Rotterdam – A matryoshka is more commonly known as a Russian doll: hollow and split in two halves, with each layer containing a smaller figure. Earlier this year, local architecture studio Shift fixed up a run-down townhouse to into two high-end apartments, stripping the shell down to its bare bones before suspending smaller elements into the tall voids to create a matryoshka effect. The two residences are conceived as inversions of one another: the lower residence features double-height spaces at the front and rear façade – the bedrooms and bathroom floating in the centre – whereas the upper apartment pushes the private rooms to the edges and lights the 14-m-high centre space with a large skylight. Shift partner Thijs van Bijsterveldt offers his thoughts about the composition of a house within a house.
Where did the idea of the matryoshka come from?
In our early projects, we were already fascinated by the relationship between different areas within a house.

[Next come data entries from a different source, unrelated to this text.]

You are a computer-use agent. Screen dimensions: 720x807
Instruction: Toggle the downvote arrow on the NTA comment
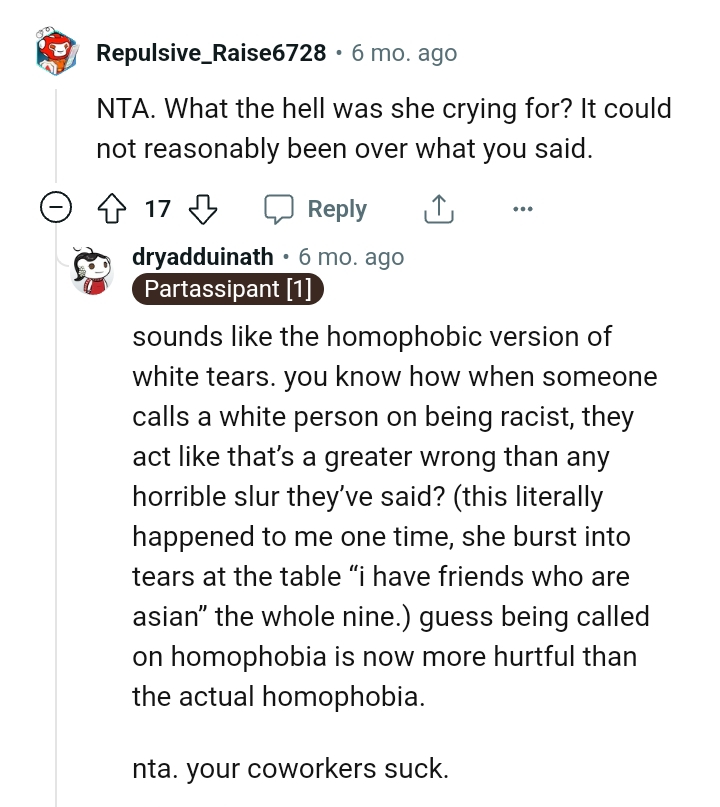click(200, 208)
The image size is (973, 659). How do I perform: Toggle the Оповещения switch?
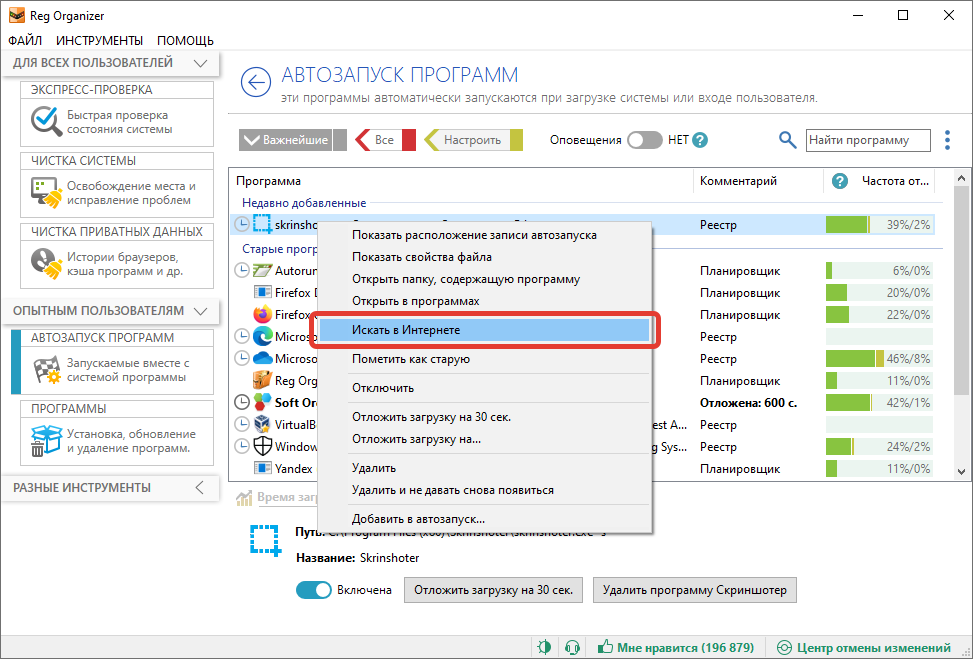pyautogui.click(x=644, y=140)
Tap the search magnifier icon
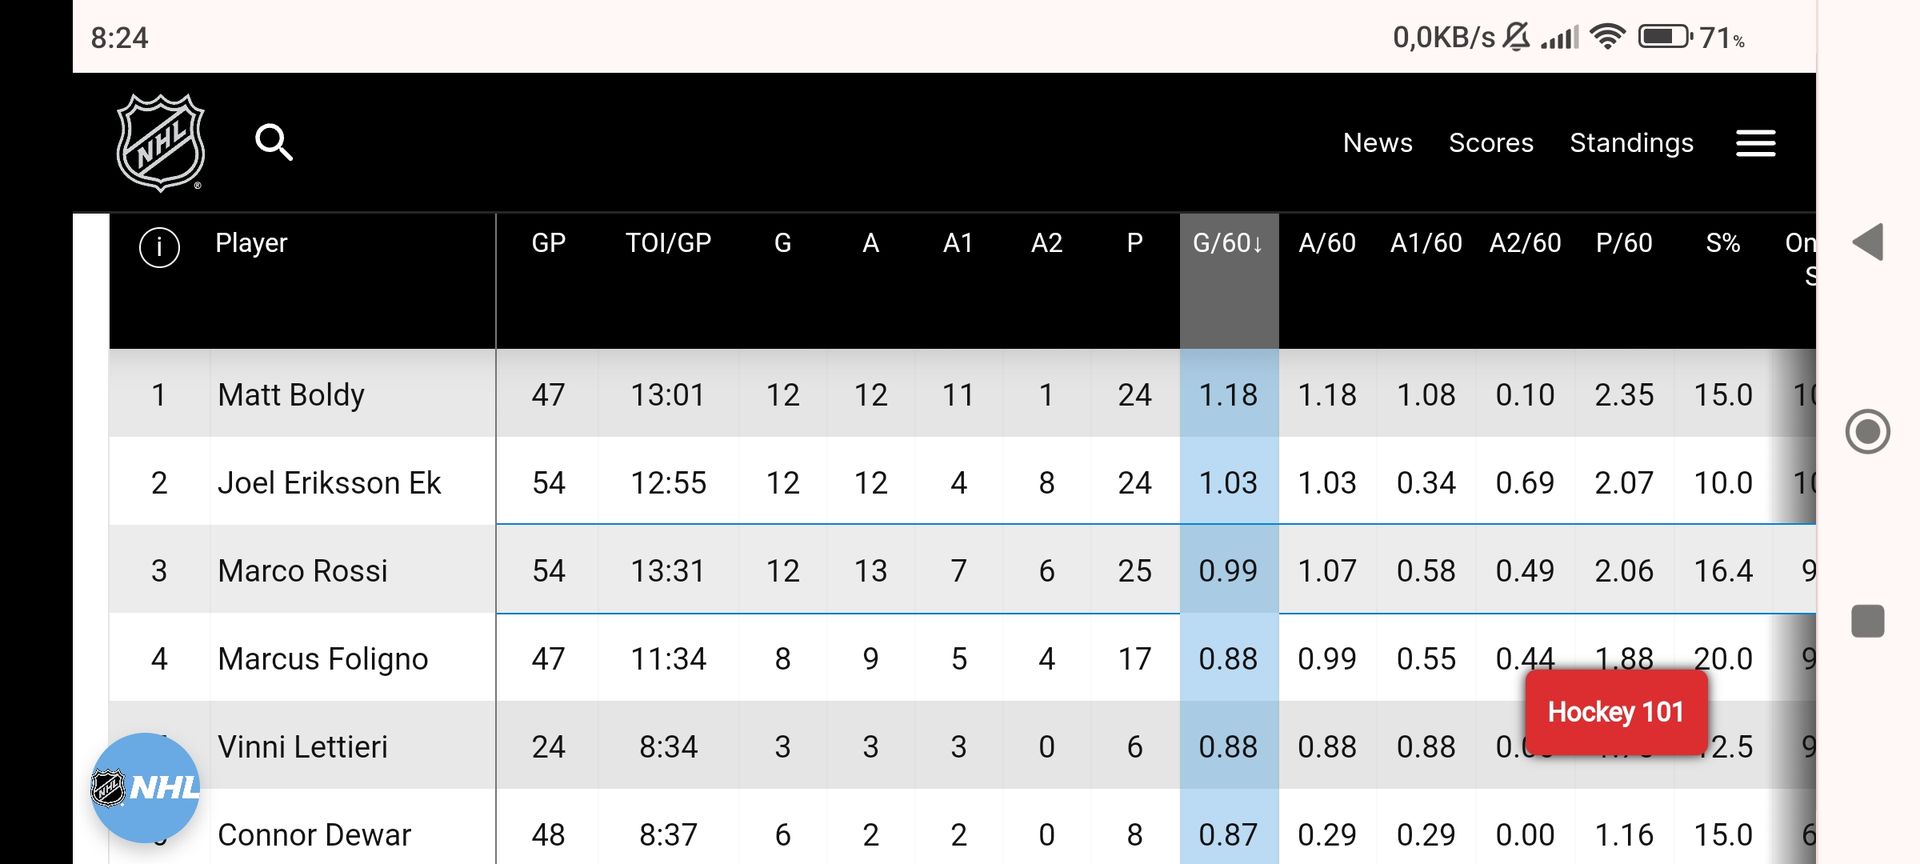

For the Matryoshka House, we were also looking for a new hierarchy between the different living spaces. The client only gave us one directive for the design: the apartments should be as light and spacious as possible. We stretched the building by moving the back façade in line with the balconies of the buildings next door and compressing the private rooms (bathroom and bedrooms) to create smaller volumes that are suspended in the main space. On the one hand, this allowed us to create double-height ceilings and, additionally, it creates an interesting layered condition where the private rooms, the living room and the outdoor space have a visual relationship with each other. We created a ‘house within a house’.
Was this idea conceived from the start?
The ‘box within a box’ idea was there from the beginning. The configuration of the boxes went through many adaptations, though. During the preliminary phase, we created as many as 16 variants to discuss with the client and, eventually, we all agreed that the current configuration brought the most quality for both apartments. The position of the voids is used to maximise the amount of daylight in the apartments.
How did the concept take shape?
The house is a typical example of a long, narrow, 19th-century Dutch townhouse, with the first floor at souterrain level. The central position of the bedrooms in the lower apartment creates double height spaces along the front and back elevations, maximising the amount of daylight into the living space. In the upper apartment, the original ceiling height of the living room already allowed for enough daylight, so the central void – with its roof light – amplifies the amount of light even further.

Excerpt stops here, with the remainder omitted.